The movement finally caused the public to take seriously and question some of the abusive dynamics operating in Hollywood, and it opened the floodgates for those causing harm to be held accountable. At first, there was triumph. Weinstein was convicted in New York. Louis C.K. admitted in a statement, “These stories are true. I have been remorseful of my actions. And I've tried to learn from them. And run from them. Now I’m aware of the extent of the impact of my actions.”
And then, the tide shifted. Bill Cosby, who'd been convicted in Pennsylvania of indecent assault, had his conviction thrown out after that state’s Supreme Court ruled that his admission in a civil lawsuit that he’d given a woman a sedative before having sex with her was wrongly used in a criminal prosecution against him. Weinstein has been granted an appeal in the New York case. Louis C.K. won a Grammy for his comedy album. It’s like blow after blow after blow with little respite in sight. In the face of these odds, it can become easy to feel disillusioned, numb even, about the state of the movement.
However, we should be encouraged by the courage of those such as Rapp, who've been willing to sacrifice their privacy to tell their stories and expand our cultural understanding of what constitutes assault. Even if they lose their cases, the impact of their coming forward remains. It creates a small stepping stone toward reckoning with the prevalence of sexual violence in our culture, which is the actual point of #MeToo—not grading the movement based on who’s been convicted or acquitted. “People are like, ‘Oh, the #MeToo movement has failed.’ It’s not about the failure of the movement; it’s the failure of the systems,” activist Tarana Burke, who coined the term #MeToo in 2006, told The 19th last week. “These systems are not designed to help survivors, they’re not designed to give us justice, they’re not designed to end sexual violence.”

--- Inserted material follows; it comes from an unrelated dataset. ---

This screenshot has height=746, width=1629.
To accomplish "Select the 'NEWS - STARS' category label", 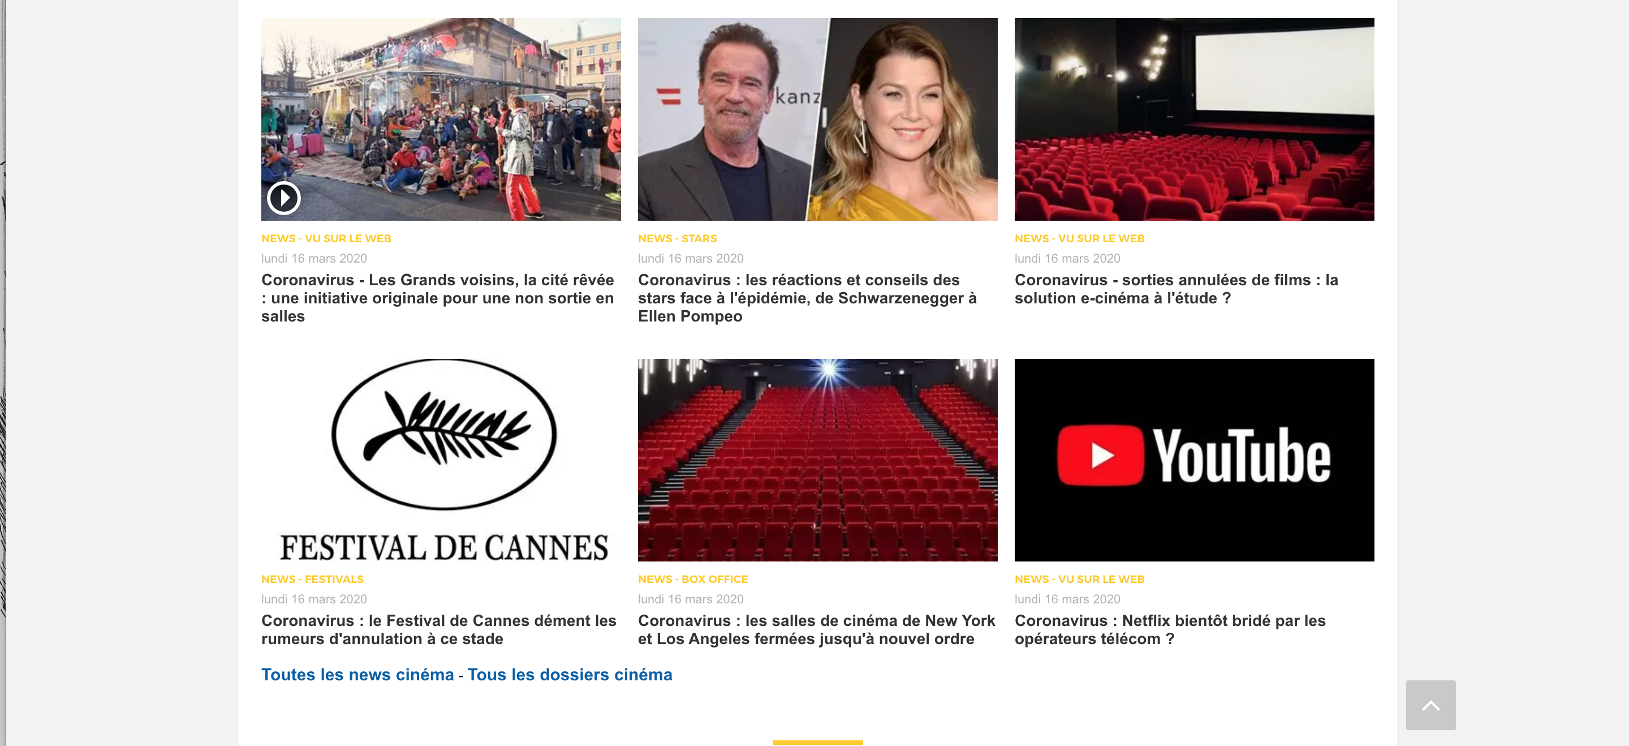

It's too hard to win in a system that is intentionally set up to fail survivors.
Whether it’s the rape backlog preventing survivors from identifying their perpetrators or the judge overseeing Rapp’s case dismissing his claim of assault before the trial began (on the grounds that it was filed too late) and dismissing his claim of emotional distress after his attorneys rested their case, it’s too hard to win in a system that is intentionally set up to fail survivors. As Burke told Insider last week, “#MeToo is essentially about survivors supporting survivors. And it’s really about community healing and community action.” Yes, Rapp lost his civil case, he still raised awareness about the impact of sexual violence, particularly on boys and men.

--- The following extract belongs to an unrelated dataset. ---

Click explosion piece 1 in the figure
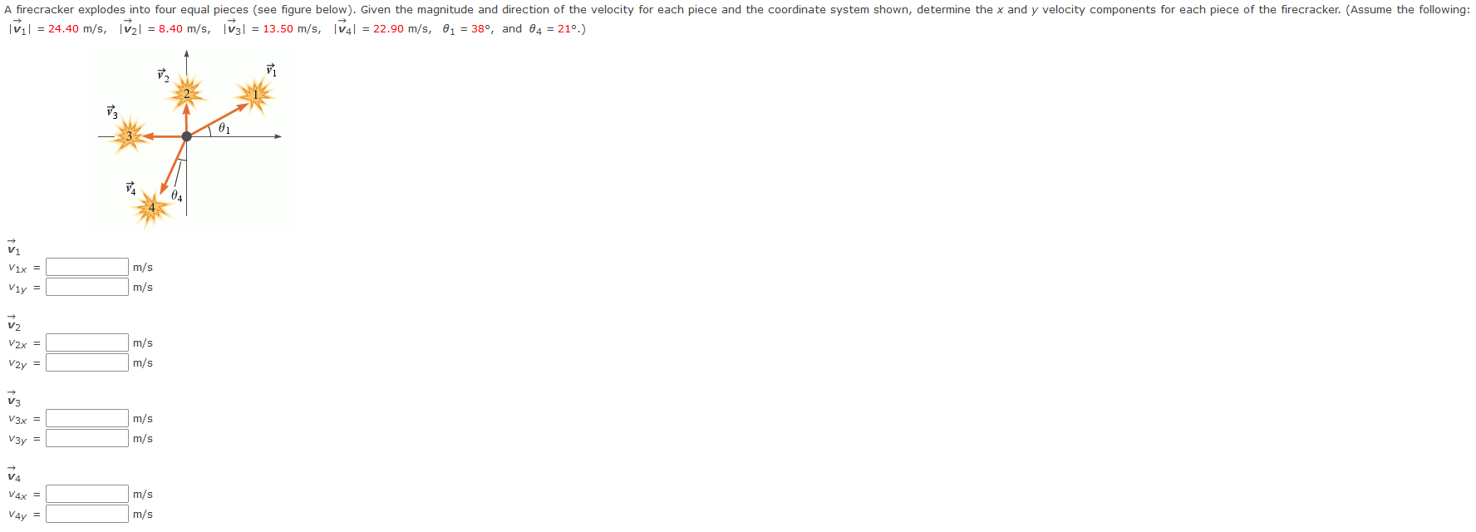The width and height of the screenshot is (1476, 532). pos(255,95)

Yes, if Spacey did what Rapp says he did, then he should have been punished. But a jury found that he didn’t. So how should we respond? If we are operating in the true spirit of #MeToo, then we will surround Rapp with love, connect him with others who have stories like his and continue fighting for policies that benefit survivors. In other words, it’s not about the outcome of this specific case or any others that will be litigated in the coming months and years. Instead, we should treat it all as fuel to continue this fight — every generation of survivors, those who’ve come forward and those who haven’t, is depending on it.